» PROVIDED INFORMATION
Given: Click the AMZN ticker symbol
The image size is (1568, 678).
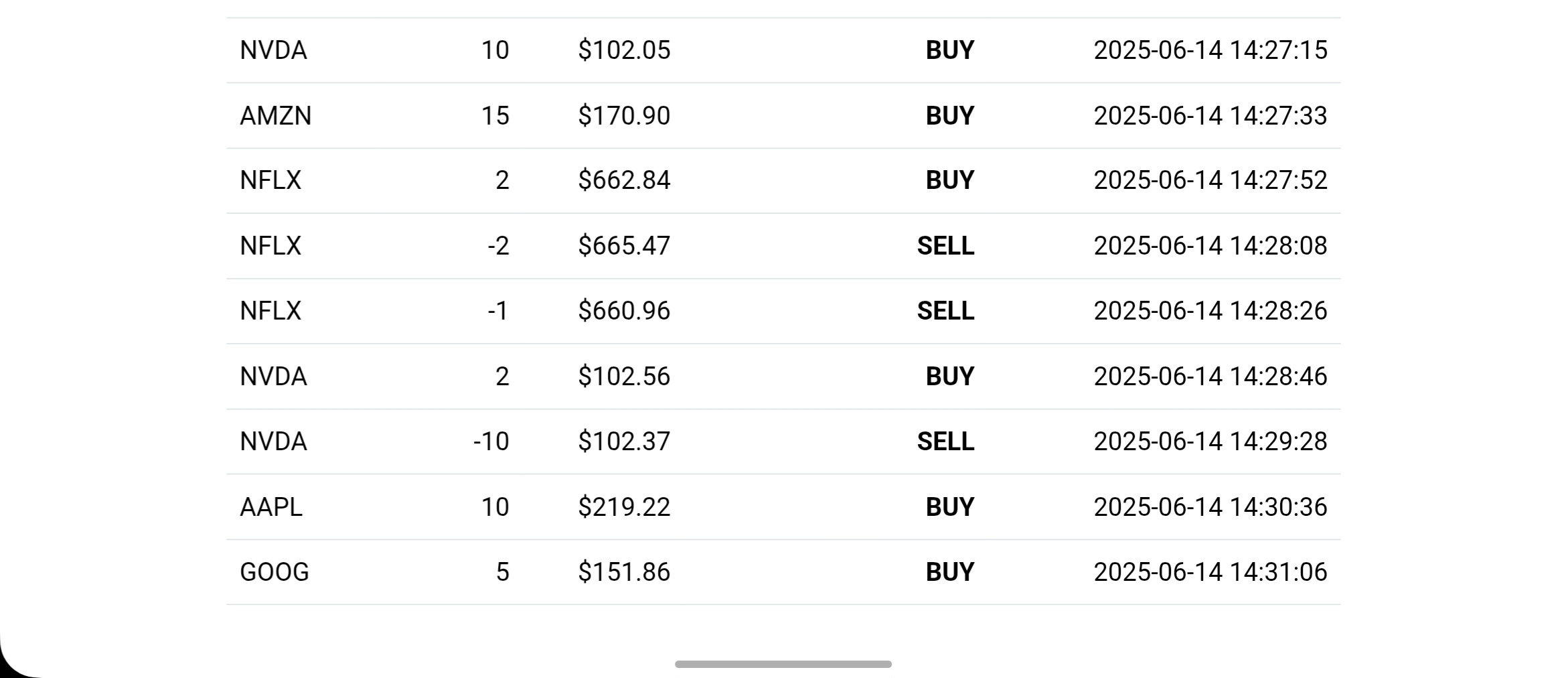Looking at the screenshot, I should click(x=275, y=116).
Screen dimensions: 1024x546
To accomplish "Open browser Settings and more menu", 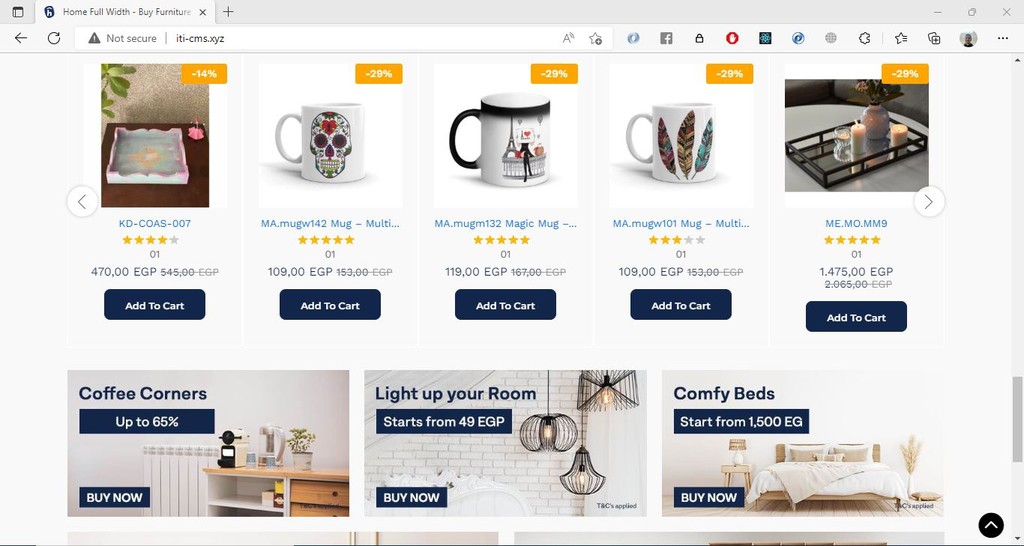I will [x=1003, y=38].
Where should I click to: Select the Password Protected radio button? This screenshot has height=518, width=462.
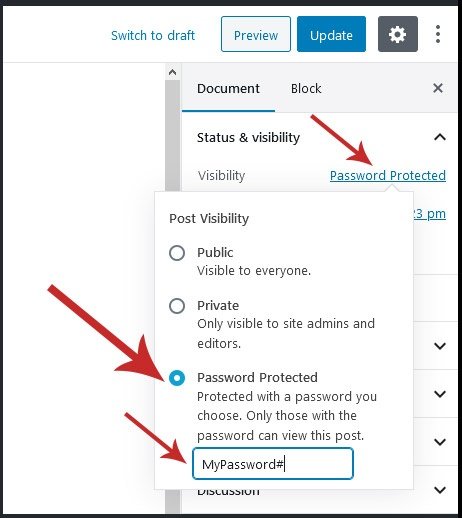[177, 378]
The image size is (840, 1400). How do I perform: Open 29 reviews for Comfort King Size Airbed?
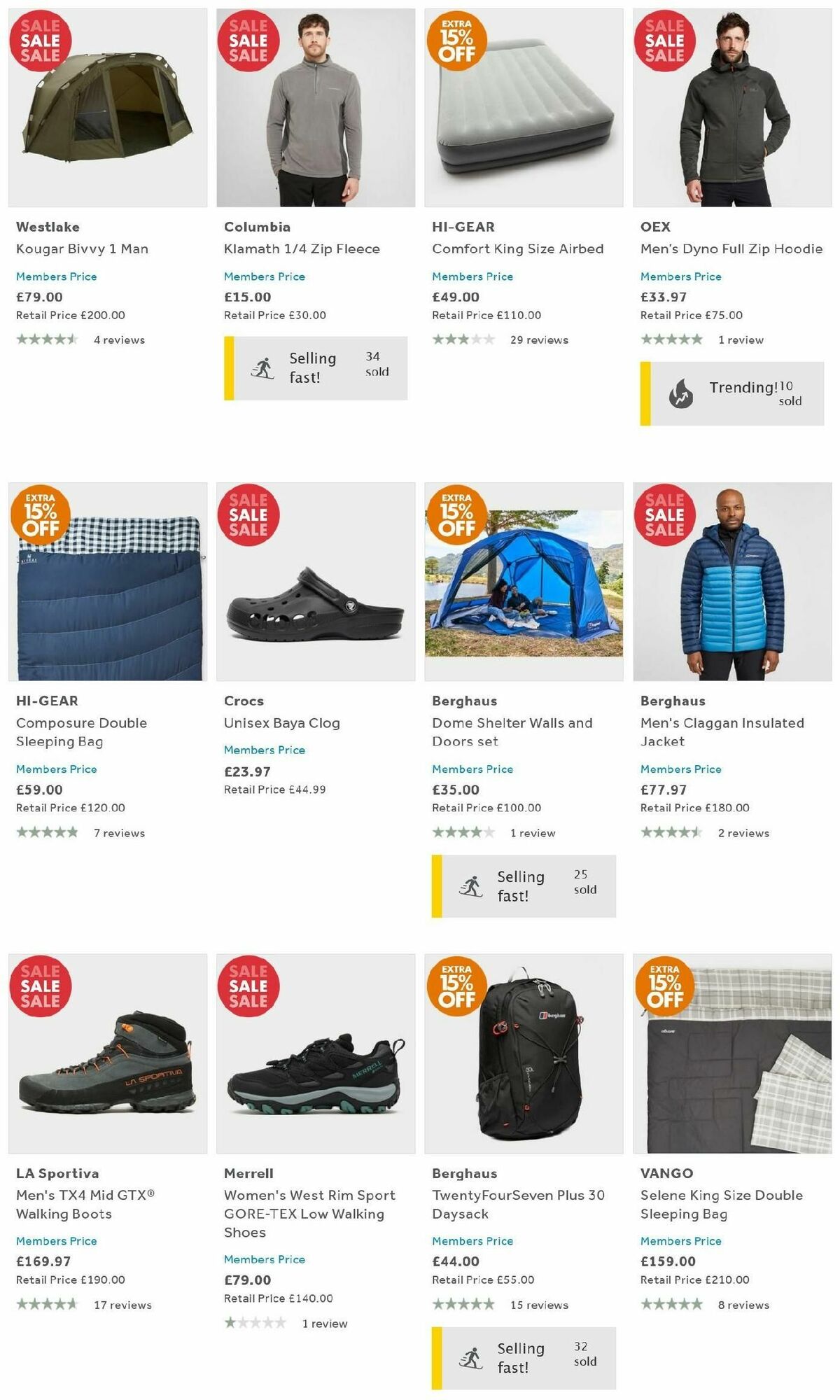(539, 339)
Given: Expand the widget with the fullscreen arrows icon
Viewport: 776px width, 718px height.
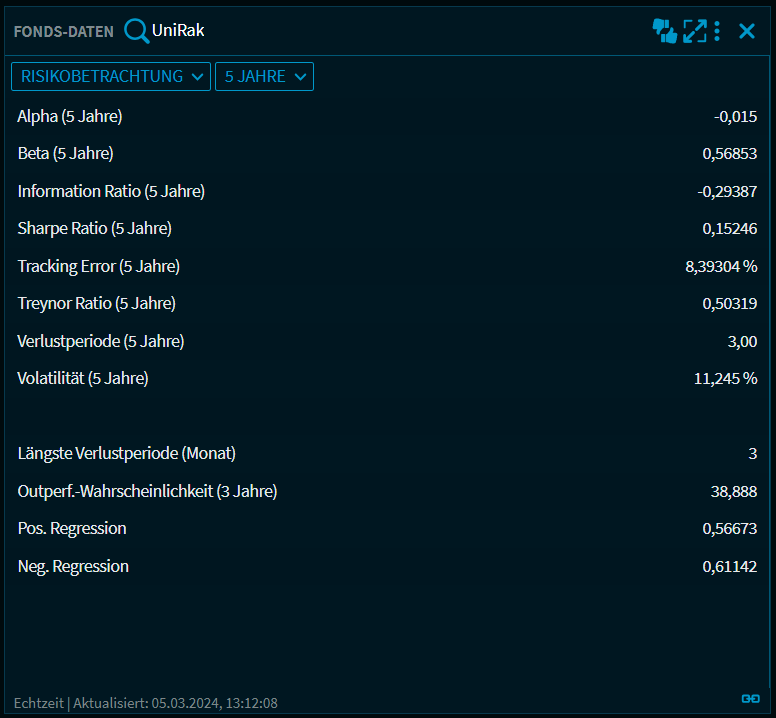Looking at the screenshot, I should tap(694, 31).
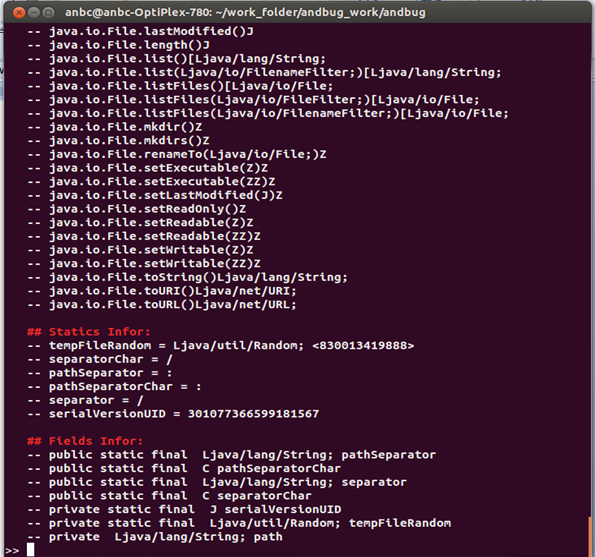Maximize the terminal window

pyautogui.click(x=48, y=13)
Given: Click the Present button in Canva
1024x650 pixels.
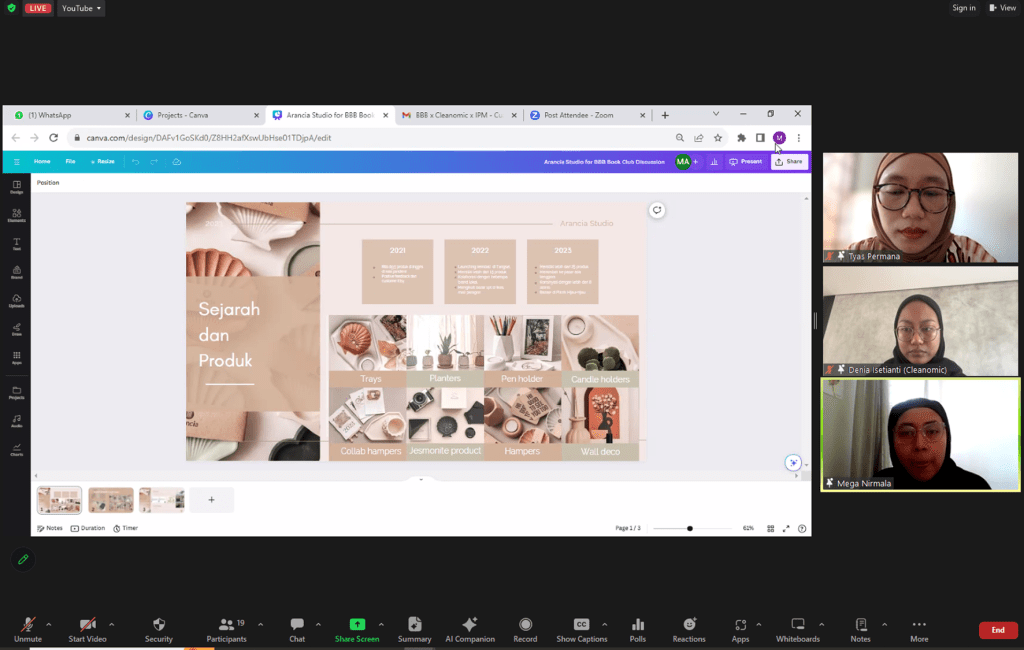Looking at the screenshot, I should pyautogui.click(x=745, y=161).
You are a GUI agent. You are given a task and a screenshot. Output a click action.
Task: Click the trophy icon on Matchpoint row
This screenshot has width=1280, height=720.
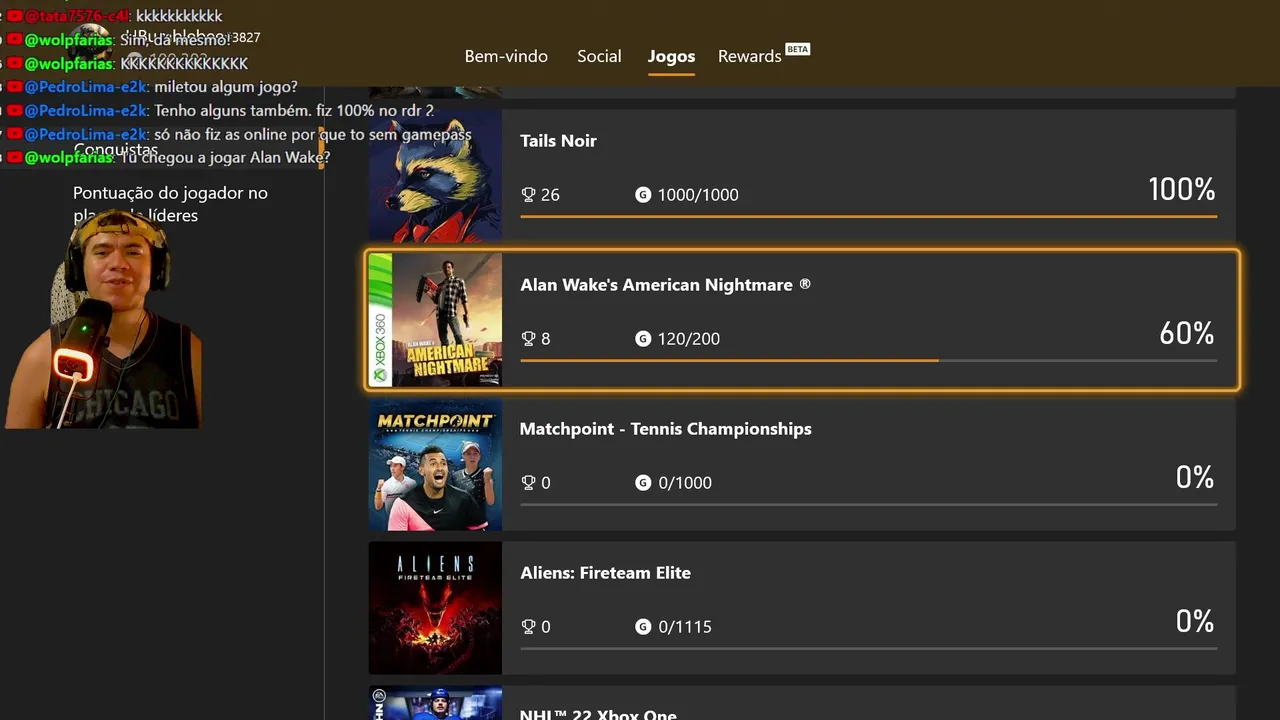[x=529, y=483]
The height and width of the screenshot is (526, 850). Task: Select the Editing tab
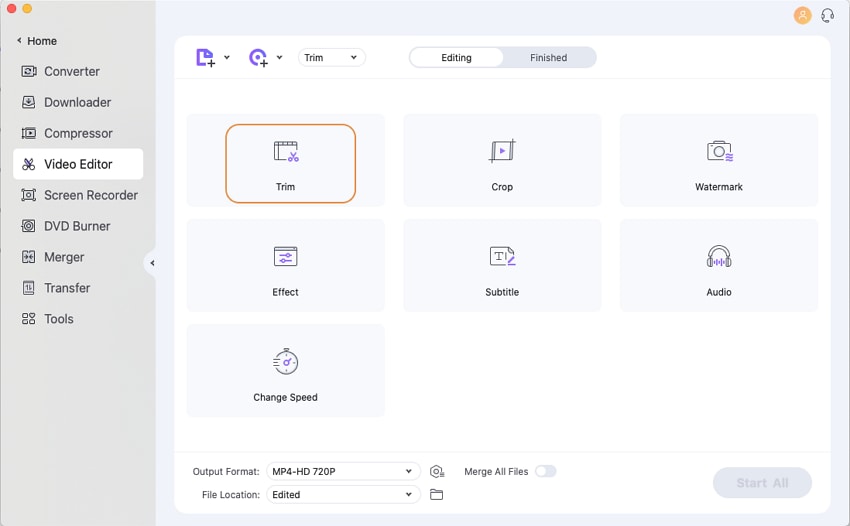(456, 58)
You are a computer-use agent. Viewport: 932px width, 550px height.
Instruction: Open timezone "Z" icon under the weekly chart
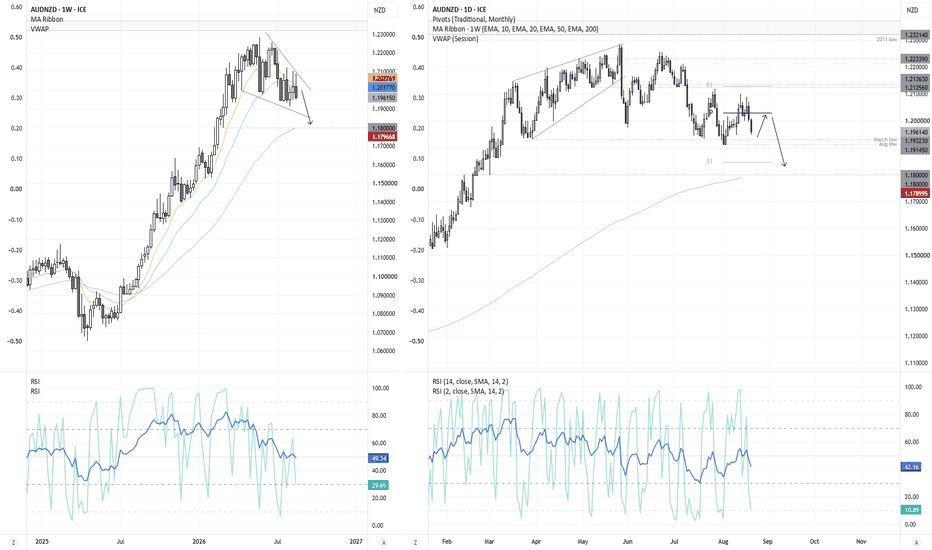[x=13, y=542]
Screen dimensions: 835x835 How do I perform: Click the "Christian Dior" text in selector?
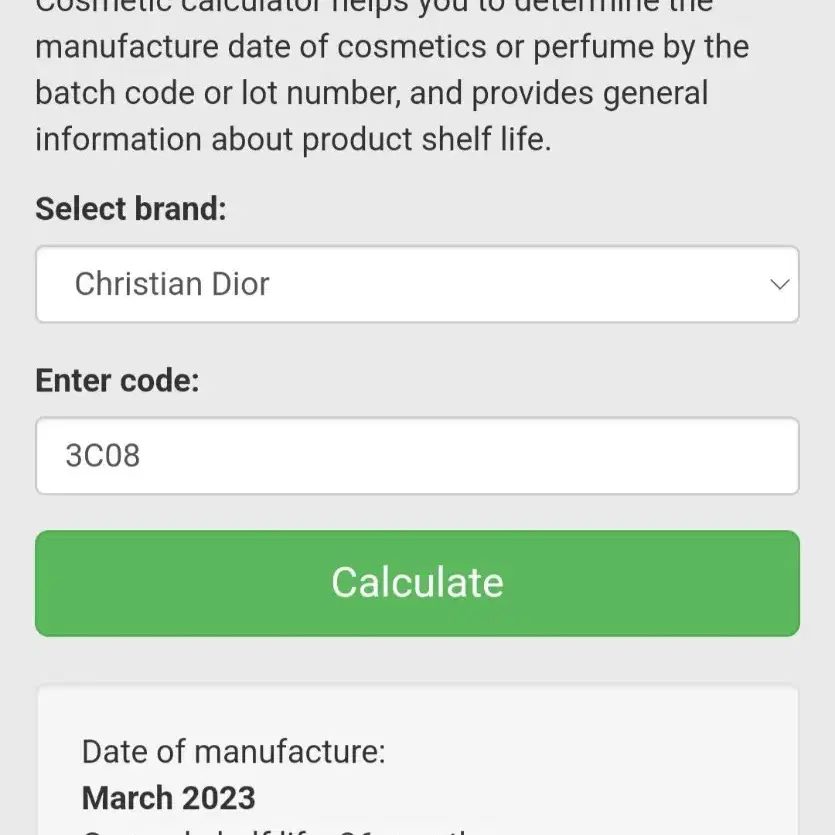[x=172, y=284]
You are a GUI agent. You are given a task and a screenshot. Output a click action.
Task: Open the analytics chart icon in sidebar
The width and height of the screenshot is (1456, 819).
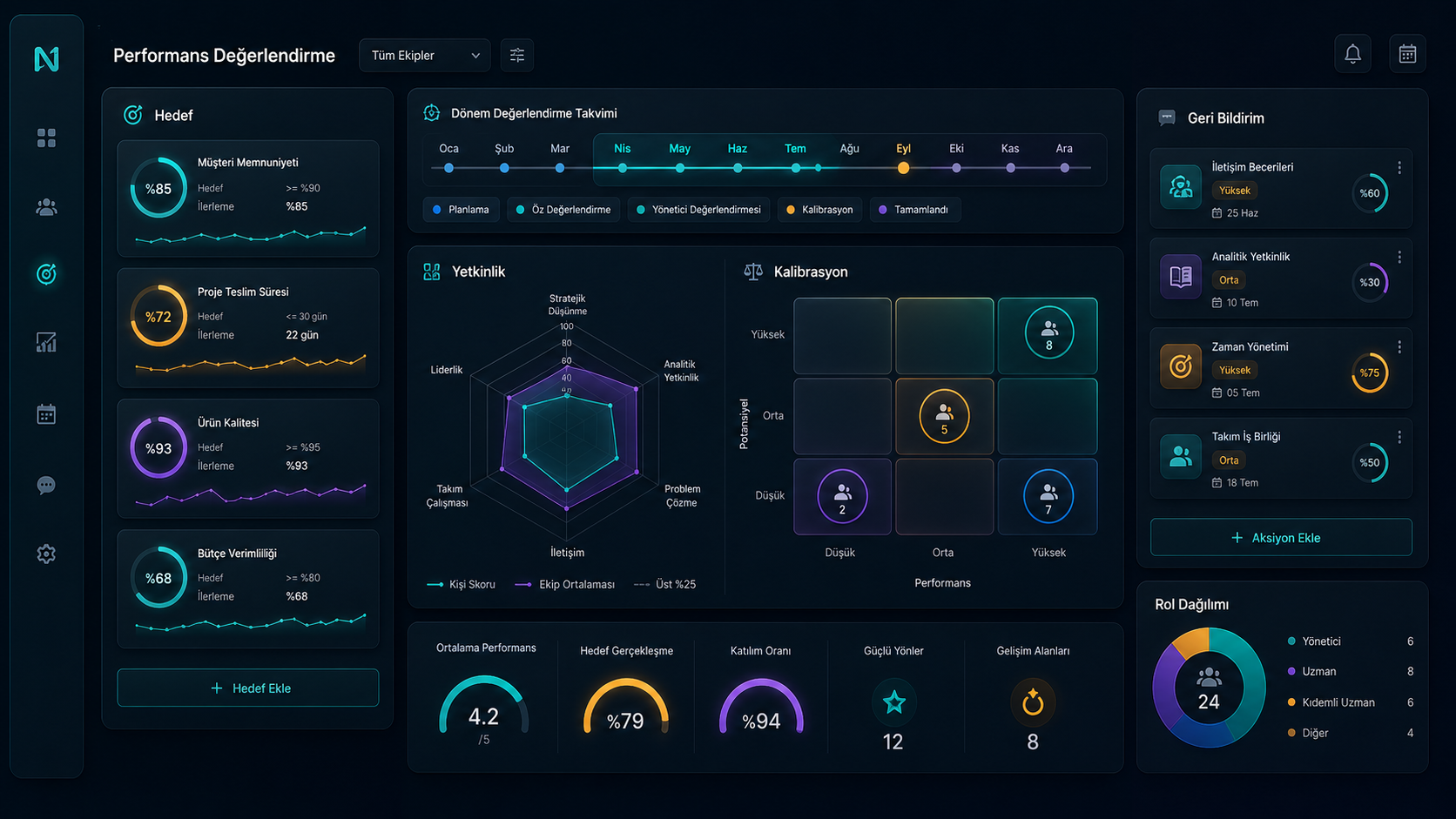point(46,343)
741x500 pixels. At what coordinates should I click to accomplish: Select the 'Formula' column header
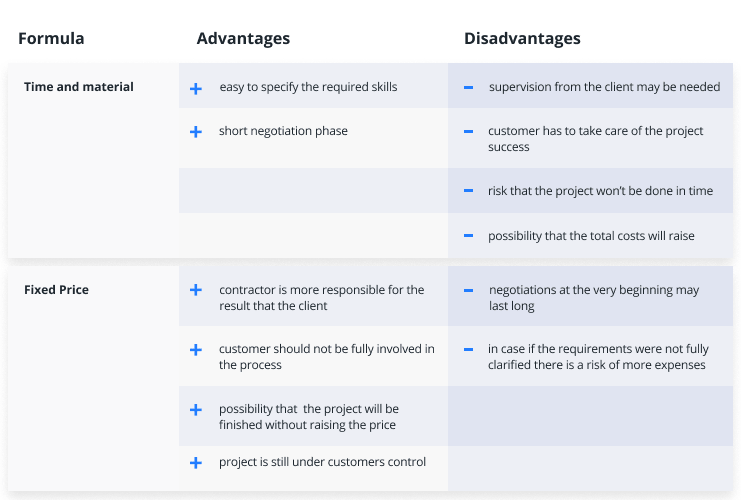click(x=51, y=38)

» INSTRUCTIONS TO FOLLOW
Print, exactly and without pictures, the lines from the one holding "Task: Open the" through the last line of the entries above, both included.

» PROBLEM SOLUTION
Task: Open the analytics chart icon in sidebar
The width and height of the screenshot is (1456, 819).
point(46,343)
741x500 pixels. At what coordinates should I click to accomplish: Select the 'Formula' column header
click(x=51, y=38)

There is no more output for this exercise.